# GIVEN RECORDS

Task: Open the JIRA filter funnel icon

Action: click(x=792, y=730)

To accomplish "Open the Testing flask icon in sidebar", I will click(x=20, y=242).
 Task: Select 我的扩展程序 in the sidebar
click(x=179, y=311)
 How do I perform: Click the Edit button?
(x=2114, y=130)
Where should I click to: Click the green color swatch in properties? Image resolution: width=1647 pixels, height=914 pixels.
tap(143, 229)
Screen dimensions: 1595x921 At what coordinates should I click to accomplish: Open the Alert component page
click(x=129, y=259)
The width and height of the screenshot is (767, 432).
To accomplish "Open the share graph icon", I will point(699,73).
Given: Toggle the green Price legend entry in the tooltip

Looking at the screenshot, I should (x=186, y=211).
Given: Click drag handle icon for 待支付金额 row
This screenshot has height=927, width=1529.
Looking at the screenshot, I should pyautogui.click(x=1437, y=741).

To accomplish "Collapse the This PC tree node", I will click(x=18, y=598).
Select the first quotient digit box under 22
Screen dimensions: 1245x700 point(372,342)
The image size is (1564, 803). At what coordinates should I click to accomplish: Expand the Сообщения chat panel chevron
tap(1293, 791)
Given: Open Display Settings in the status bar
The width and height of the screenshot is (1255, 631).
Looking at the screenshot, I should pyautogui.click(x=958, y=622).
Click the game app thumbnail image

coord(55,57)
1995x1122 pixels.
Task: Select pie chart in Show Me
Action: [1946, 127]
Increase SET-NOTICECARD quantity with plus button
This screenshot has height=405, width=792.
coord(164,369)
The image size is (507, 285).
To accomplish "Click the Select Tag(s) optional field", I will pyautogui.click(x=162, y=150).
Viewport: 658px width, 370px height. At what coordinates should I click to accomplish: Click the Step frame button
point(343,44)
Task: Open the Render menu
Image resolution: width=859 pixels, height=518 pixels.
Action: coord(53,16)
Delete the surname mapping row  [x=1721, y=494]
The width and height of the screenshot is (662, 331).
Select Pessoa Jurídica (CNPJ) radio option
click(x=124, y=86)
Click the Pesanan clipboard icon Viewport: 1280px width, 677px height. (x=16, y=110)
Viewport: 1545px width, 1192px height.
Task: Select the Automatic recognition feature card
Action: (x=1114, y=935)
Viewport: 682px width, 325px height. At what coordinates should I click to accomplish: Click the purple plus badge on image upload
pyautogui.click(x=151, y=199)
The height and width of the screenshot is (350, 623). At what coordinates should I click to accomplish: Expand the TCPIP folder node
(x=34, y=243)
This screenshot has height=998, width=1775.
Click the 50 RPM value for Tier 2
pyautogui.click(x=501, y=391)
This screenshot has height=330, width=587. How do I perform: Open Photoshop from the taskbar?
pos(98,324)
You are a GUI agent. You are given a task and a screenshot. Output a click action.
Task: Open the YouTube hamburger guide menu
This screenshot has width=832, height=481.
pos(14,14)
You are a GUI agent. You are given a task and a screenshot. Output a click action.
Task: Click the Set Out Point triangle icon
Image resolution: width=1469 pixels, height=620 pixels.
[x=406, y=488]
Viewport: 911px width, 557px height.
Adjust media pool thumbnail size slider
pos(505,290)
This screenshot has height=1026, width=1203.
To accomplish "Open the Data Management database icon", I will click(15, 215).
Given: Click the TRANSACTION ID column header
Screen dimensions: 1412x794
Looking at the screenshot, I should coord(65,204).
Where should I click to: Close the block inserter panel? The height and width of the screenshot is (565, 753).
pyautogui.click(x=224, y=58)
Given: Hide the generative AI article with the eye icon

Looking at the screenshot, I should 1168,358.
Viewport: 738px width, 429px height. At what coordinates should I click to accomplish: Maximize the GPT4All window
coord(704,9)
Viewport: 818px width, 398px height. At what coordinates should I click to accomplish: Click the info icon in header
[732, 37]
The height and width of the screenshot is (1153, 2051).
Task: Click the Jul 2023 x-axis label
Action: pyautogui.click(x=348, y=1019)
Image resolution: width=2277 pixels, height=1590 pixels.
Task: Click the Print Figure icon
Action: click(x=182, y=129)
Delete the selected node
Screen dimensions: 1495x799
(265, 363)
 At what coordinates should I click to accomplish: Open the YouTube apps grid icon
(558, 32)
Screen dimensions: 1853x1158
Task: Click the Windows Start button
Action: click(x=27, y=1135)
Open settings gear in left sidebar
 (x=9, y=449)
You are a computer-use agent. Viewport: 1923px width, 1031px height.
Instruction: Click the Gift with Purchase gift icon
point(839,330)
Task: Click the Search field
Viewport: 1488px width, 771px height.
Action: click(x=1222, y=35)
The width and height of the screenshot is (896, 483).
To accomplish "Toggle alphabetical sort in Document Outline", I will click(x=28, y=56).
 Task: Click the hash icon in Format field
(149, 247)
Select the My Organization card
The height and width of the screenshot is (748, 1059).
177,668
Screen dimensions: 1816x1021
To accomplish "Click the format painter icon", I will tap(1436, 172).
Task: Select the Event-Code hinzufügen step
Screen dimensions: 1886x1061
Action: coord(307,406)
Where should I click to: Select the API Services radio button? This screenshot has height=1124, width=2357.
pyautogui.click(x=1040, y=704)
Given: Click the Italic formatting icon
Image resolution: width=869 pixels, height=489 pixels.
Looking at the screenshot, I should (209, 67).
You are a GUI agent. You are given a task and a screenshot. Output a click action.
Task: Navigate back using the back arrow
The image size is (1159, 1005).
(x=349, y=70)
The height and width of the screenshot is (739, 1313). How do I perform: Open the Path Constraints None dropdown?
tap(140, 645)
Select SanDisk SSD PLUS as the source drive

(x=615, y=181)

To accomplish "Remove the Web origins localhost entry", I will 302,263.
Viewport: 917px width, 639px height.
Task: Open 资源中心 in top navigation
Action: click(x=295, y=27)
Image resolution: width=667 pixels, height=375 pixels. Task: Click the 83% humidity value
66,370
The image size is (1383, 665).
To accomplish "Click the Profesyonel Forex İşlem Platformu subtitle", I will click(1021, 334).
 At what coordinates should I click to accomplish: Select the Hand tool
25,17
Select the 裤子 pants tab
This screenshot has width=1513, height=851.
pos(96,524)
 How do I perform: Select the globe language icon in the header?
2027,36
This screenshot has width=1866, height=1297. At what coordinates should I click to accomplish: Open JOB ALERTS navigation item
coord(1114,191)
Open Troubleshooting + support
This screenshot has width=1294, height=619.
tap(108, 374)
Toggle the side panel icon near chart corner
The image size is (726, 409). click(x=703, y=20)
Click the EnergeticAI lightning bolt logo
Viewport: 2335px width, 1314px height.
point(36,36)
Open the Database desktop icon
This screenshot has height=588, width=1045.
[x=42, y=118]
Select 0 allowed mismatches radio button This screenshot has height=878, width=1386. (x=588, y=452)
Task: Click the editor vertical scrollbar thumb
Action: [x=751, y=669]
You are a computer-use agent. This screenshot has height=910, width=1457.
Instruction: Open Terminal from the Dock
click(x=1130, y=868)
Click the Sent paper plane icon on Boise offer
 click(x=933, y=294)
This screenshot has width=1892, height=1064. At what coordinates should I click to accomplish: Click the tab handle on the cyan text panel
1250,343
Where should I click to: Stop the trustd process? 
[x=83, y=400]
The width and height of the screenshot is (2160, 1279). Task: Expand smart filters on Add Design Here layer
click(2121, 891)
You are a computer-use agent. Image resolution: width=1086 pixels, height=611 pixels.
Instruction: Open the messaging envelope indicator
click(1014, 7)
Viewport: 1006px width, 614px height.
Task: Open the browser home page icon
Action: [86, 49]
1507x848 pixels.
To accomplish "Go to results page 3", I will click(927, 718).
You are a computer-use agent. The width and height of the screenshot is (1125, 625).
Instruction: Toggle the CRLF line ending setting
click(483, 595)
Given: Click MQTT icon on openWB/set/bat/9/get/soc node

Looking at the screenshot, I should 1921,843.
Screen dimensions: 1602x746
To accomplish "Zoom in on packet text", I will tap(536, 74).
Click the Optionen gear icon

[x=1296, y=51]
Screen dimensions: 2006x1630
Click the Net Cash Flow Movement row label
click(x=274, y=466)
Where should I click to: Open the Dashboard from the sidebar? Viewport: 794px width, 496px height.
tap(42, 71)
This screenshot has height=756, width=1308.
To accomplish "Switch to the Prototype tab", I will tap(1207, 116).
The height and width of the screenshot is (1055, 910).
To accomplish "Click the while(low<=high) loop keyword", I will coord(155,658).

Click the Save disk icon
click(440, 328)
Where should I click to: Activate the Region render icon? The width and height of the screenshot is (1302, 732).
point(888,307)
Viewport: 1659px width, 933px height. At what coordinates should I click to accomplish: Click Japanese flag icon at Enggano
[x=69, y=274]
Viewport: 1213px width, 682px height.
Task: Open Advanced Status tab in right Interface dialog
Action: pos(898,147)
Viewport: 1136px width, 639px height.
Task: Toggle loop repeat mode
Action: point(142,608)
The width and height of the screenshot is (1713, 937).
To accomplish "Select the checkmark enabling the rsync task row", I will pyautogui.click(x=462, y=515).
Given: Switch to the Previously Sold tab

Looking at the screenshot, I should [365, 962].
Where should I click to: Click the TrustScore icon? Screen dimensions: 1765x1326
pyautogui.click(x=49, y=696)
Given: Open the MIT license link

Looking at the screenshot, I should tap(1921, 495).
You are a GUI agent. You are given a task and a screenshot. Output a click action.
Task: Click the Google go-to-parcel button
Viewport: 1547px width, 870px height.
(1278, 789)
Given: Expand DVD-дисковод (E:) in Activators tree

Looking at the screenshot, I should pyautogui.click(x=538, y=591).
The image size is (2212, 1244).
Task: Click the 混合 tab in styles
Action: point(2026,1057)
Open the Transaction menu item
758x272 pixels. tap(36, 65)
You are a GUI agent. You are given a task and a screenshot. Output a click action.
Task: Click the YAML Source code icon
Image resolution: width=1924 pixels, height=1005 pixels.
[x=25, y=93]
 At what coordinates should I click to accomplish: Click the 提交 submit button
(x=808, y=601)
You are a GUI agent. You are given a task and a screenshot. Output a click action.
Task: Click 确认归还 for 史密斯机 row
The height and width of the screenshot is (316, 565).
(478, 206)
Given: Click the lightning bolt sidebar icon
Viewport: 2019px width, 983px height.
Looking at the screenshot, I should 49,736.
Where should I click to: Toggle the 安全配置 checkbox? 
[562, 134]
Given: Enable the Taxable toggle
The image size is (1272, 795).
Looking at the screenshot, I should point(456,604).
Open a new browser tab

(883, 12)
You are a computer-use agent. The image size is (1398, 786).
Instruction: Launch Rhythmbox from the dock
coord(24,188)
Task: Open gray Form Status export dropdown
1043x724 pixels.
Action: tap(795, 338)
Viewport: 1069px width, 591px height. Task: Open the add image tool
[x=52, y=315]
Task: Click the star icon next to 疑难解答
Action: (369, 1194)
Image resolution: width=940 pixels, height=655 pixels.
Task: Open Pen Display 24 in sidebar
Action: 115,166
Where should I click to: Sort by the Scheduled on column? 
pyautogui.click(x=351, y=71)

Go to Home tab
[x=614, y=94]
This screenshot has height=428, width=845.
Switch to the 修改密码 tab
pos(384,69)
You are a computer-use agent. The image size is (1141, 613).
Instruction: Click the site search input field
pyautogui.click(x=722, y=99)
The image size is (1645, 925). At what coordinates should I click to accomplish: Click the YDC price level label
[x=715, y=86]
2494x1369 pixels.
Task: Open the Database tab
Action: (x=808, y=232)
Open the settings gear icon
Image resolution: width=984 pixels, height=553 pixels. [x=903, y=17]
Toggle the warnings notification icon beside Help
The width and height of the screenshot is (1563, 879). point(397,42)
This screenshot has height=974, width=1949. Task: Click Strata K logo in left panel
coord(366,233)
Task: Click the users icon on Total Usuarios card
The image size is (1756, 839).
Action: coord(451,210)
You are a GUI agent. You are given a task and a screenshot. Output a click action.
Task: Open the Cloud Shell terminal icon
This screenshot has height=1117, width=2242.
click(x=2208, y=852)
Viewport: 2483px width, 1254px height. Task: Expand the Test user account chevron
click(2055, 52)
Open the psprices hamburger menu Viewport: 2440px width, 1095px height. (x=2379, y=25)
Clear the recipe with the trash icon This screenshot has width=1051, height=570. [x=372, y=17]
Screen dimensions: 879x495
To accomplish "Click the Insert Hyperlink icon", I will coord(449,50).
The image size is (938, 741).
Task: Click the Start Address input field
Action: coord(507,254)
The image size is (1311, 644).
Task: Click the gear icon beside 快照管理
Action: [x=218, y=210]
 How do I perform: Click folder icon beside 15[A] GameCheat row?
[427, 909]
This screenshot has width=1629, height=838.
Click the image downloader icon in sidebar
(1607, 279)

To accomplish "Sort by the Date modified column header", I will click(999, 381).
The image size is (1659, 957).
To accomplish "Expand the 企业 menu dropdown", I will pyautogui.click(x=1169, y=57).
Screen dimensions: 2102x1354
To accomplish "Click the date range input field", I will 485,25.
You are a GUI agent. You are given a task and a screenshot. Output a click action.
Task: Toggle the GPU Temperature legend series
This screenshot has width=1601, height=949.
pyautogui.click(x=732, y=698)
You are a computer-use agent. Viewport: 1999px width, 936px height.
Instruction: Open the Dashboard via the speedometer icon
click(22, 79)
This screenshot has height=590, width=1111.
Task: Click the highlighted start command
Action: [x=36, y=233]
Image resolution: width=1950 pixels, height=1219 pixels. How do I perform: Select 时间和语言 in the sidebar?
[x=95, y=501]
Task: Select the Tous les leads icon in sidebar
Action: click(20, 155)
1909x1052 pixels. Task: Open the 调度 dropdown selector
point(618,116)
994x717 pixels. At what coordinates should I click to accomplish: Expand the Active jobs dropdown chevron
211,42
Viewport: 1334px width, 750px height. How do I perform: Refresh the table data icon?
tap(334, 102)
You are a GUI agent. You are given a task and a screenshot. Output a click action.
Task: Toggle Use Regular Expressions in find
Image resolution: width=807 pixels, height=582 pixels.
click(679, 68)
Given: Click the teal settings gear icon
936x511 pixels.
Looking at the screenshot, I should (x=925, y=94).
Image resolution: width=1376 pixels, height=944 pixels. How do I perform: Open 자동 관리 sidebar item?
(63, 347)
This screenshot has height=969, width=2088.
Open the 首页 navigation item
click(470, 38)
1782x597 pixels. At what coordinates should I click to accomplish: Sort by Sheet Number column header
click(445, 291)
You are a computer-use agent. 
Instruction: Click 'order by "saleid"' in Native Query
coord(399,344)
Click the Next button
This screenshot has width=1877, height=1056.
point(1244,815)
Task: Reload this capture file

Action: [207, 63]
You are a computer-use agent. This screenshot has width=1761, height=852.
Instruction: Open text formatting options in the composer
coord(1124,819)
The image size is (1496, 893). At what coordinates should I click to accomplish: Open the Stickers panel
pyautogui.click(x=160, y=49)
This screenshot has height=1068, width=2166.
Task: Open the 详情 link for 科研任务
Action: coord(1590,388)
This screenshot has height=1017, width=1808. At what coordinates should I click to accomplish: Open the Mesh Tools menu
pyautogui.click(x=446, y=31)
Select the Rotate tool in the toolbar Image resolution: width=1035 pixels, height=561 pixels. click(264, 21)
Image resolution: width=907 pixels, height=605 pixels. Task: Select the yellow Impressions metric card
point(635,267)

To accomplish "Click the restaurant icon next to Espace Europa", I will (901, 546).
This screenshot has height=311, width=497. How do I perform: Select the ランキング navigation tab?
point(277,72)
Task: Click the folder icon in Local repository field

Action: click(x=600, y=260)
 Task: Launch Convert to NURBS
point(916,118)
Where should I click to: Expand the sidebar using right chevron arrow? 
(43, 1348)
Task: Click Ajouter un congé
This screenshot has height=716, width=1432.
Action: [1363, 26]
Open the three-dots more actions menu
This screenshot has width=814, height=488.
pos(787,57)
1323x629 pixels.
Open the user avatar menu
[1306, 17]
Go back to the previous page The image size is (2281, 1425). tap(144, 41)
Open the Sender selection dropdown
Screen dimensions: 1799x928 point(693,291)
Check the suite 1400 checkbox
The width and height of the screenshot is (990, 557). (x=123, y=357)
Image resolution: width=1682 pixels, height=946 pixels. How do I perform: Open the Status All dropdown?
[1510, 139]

# WHAT THIS TASK INVOLVES
Lines to set down from above: the line with "The image size is (1645, 925).", the line with "Task: Click the users", and every line between, each exactly as written.

# TASK SOLUTION
The image size is (1645, 925). At what coordinates should I click to accomplish: Click the YDC price level label
[x=715, y=86]
2494x1369 pixels.
Task: Open the Database tab
Action: (x=808, y=232)
Open the settings gear icon
Image resolution: width=984 pixels, height=553 pixels. [x=903, y=17]
Toggle the warnings notification icon beside Help
The width and height of the screenshot is (1563, 879). point(397,42)
This screenshot has height=974, width=1949. Task: Click Strata K logo in left panel
coord(366,233)
Task: Click the users icon on Total Usuarios card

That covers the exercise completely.